A Must: Get a good thick bead of caulking under the flange.
Also, make sure that you put about 4" wide strips of the water and ice shield over the flange edges. Make sure that you overlap them appropriately (Like Roof Shigles overlap). If you are still not sure about how to re-install the window or you replace it with a new window....
You can check a major "window brand" website for step-by-step installation instructions.
All in all, it's not a difficult repair. Again - Just be sure about the condition of that existing window. Otherwise, for a new window: take your rough opening measurements to a store and order a new window. If you do this, make sure that you order it as a "New Construction" window. Do not order it as a 'replacement' window....or you will get one without the flanges that keep it water and weather tight.
Thanks for the info.
The holes are the weep holes (slots). I think that is what you are referring to.
I'm not sure how to determine if the window is fine.
The flanges seem straight. Two of the corners of the flanges are snapped (from the nails during install), but I think I could hang it again without issue.
Think I need a new one?
If you are planning on staying in your house:
I would go ahead and check the cost of purchasing a new window.
If you want to stay on a budget, then try and use the one you have.
My concern would be the overall condition of the window and it's age. Also, if the flanges are warped or get damaged when the window is removed - that would cause the window to seat over the exterior sheathing improperly. And that would cause leaks.
Have you check the seal/gasket that is around the outside of the lower window section?
Most of the time they can be changed. (inexpensive)
It may be worn or damaged and allow water to leak past.
The picture that has the yellow ladder in it has the window partly open. The seal/gasket can be seen in this picture from the outside with the black/gray color near to top and bottom of the window. If you remove the lower section of the window, you should see the seal/gasket. It should go around the entire window.

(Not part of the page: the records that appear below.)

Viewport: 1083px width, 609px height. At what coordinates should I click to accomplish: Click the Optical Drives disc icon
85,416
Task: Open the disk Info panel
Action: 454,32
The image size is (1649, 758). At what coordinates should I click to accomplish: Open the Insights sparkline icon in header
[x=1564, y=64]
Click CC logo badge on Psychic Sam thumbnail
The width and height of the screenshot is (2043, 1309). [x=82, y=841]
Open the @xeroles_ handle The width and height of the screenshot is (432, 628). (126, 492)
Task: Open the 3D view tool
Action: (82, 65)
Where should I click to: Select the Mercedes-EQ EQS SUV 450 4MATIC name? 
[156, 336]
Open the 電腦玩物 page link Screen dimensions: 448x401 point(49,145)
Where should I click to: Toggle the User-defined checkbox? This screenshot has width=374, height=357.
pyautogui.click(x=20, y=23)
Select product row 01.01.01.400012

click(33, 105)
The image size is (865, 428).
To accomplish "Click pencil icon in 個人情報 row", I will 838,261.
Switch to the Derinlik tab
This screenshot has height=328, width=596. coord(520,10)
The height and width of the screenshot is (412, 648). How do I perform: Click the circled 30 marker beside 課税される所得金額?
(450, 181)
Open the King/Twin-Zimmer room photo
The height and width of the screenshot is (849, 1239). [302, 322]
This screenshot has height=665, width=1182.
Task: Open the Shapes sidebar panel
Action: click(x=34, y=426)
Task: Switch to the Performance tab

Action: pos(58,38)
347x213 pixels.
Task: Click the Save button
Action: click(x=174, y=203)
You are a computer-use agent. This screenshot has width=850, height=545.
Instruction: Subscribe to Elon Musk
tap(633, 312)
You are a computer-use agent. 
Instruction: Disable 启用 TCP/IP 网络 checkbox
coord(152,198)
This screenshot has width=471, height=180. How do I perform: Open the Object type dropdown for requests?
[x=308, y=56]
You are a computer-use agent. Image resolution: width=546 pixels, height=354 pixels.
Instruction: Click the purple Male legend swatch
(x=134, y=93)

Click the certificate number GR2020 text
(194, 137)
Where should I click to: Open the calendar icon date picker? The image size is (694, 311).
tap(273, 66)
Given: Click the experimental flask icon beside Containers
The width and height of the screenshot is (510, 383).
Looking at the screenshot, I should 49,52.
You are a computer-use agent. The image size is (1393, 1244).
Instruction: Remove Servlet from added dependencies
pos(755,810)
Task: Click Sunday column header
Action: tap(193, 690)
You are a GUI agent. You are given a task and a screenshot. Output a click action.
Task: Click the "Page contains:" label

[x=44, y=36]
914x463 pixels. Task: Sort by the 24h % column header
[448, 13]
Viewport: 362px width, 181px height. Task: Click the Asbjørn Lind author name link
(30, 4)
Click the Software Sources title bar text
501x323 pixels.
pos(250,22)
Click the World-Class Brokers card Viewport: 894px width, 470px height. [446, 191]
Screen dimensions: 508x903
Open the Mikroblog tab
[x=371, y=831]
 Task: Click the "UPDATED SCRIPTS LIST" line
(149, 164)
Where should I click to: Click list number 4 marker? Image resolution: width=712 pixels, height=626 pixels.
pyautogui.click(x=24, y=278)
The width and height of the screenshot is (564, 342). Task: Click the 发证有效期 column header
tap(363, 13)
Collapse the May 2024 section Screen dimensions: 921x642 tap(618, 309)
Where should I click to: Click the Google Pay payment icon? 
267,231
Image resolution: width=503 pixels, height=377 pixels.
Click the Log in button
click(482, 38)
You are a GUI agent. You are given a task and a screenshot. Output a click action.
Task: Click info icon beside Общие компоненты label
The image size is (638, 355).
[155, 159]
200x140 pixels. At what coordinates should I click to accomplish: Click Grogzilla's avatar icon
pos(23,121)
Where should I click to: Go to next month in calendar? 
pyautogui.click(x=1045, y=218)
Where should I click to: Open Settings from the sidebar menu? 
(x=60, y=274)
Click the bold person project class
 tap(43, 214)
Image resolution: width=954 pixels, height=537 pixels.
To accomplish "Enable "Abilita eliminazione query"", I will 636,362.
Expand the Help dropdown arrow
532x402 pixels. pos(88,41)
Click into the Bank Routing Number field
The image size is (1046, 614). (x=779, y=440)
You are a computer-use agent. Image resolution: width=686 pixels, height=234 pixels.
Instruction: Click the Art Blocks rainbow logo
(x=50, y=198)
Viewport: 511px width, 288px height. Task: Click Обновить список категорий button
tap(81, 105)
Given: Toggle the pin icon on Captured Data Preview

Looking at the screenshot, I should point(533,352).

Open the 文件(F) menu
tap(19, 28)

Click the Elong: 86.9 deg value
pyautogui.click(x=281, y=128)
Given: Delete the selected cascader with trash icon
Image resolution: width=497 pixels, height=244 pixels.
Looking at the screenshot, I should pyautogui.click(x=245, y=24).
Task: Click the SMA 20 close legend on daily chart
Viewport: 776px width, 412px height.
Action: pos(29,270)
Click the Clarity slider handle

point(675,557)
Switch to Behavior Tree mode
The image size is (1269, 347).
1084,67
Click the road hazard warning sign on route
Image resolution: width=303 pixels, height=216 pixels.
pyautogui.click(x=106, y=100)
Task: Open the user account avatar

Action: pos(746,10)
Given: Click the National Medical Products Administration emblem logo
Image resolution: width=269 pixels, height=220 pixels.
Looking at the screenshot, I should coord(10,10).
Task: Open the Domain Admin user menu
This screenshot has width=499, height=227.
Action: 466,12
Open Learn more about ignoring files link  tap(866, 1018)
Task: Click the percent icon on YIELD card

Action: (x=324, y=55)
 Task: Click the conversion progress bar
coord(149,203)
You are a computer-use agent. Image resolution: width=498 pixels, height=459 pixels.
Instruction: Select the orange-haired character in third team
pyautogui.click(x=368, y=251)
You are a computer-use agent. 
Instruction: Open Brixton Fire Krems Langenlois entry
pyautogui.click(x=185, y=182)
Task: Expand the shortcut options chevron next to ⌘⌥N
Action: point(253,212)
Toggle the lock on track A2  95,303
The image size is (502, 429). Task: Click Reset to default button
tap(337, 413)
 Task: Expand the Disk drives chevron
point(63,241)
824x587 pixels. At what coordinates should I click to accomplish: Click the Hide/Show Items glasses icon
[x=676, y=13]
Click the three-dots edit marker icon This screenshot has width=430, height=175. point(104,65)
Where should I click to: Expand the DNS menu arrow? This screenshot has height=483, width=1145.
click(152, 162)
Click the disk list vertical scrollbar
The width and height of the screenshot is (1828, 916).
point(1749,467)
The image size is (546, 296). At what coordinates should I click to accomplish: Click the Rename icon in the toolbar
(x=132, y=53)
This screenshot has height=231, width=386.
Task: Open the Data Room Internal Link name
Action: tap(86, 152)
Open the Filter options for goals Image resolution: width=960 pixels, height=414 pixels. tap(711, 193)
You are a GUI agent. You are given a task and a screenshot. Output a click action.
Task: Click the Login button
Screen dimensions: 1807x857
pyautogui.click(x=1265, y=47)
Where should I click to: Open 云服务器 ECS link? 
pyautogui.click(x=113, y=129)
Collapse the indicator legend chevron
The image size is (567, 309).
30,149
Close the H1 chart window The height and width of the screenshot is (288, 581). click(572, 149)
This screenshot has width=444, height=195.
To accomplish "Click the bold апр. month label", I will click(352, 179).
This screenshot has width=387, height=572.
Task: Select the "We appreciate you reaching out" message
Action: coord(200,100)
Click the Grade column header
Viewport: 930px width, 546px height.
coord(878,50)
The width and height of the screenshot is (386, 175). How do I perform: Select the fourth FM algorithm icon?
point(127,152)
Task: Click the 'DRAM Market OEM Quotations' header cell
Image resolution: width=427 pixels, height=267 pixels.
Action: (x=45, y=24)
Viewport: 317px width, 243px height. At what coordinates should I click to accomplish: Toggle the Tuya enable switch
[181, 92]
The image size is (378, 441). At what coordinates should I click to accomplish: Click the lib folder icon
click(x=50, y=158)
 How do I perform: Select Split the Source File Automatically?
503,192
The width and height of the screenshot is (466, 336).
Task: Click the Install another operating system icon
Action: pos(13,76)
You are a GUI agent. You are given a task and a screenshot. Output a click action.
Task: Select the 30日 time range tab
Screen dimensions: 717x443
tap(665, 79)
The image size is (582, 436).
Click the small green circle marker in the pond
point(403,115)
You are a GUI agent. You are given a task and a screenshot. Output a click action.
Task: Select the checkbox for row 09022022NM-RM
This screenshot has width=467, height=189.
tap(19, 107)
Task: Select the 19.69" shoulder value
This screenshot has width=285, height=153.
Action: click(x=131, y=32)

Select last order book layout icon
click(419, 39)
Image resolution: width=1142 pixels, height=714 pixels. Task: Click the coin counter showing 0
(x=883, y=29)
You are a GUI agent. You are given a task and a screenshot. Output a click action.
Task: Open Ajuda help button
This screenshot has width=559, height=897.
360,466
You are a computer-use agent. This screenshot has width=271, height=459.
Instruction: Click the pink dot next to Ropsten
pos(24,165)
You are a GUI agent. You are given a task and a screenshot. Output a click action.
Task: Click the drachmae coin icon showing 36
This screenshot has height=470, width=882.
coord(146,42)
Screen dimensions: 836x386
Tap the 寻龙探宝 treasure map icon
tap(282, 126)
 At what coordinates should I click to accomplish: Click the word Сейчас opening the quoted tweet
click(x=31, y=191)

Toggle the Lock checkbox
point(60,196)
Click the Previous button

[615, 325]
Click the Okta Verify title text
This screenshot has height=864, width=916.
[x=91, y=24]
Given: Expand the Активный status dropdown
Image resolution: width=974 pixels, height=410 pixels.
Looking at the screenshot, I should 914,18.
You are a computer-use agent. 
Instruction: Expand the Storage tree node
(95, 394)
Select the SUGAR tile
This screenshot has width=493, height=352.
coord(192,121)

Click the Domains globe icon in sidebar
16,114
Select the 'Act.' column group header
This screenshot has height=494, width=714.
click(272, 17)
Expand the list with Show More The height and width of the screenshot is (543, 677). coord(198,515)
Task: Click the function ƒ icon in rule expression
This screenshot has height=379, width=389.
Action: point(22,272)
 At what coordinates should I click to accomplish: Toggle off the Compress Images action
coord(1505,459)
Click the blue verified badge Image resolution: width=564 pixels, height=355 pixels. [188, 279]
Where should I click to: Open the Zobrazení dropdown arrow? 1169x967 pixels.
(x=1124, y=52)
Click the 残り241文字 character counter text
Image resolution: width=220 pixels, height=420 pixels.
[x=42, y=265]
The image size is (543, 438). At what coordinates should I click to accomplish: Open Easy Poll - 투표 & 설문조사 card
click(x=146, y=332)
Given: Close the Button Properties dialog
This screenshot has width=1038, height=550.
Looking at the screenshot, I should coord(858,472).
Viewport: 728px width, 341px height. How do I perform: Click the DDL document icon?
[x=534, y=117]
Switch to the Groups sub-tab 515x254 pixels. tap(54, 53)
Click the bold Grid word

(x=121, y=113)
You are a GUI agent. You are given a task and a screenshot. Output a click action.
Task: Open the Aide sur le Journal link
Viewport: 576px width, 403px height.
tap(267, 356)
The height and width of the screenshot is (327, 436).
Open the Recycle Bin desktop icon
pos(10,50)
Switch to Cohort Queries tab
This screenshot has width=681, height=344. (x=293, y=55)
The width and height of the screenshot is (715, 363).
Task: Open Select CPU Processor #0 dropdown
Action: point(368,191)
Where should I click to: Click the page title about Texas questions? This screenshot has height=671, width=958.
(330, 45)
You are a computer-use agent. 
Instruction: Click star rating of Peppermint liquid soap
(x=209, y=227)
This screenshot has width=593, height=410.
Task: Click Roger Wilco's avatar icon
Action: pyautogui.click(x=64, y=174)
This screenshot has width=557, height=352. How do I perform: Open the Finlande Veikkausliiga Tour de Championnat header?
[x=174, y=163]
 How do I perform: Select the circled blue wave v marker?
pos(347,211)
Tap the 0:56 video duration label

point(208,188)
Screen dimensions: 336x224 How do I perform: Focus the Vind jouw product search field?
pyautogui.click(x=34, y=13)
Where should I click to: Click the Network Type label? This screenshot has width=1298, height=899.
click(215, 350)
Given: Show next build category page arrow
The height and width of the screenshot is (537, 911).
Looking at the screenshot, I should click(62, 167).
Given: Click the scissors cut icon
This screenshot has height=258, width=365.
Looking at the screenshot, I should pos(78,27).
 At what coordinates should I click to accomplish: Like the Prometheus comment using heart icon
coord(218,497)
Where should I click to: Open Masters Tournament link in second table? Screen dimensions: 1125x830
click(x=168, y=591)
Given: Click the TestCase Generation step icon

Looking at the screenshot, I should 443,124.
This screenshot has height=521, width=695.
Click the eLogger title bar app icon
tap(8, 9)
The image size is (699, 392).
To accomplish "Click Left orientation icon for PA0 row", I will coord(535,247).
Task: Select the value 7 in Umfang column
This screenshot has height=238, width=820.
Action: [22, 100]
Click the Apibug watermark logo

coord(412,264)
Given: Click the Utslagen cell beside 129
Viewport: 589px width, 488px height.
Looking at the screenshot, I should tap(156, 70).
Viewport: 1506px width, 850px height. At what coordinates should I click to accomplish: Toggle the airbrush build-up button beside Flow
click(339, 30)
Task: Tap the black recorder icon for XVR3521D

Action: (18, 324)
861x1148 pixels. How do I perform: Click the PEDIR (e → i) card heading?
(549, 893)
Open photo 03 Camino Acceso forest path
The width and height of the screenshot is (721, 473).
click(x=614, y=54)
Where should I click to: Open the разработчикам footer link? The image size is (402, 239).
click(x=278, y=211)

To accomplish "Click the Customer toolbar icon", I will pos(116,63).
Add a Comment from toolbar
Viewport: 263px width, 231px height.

From the looks of the overall installation I would still check out all the windows in your house.
Does the roof above this window have gutters?
Is the gutter properly collecting the rain water?
Is the gutter full of leaves?
You may have water spilling down from the gutter/roof and into the window. (?)
Window seems to be in good shape, in general.
To test for leaks at the window, have some one spray a mist of water onto the closed window and have another person stand inside to see if there are any leaks. Spray just the window area and not where you have removed the wood claps/trim.
If not, then clean the channels, prime and paint the wood sill and keep an eye on it for any further indicates.
There should be some weep holes that allows any water to drain to the outside. I cannot see any in the pictures.
The window we are talking about is a sealed vinyl window, there is no wood sill, and there shouldn't be weep holes in it either (The sill is canted at an angle to allow water to run off).
By flashing your windows this way and installing backer rod and sealant as per most window mfgrs. specs it should solve the problems.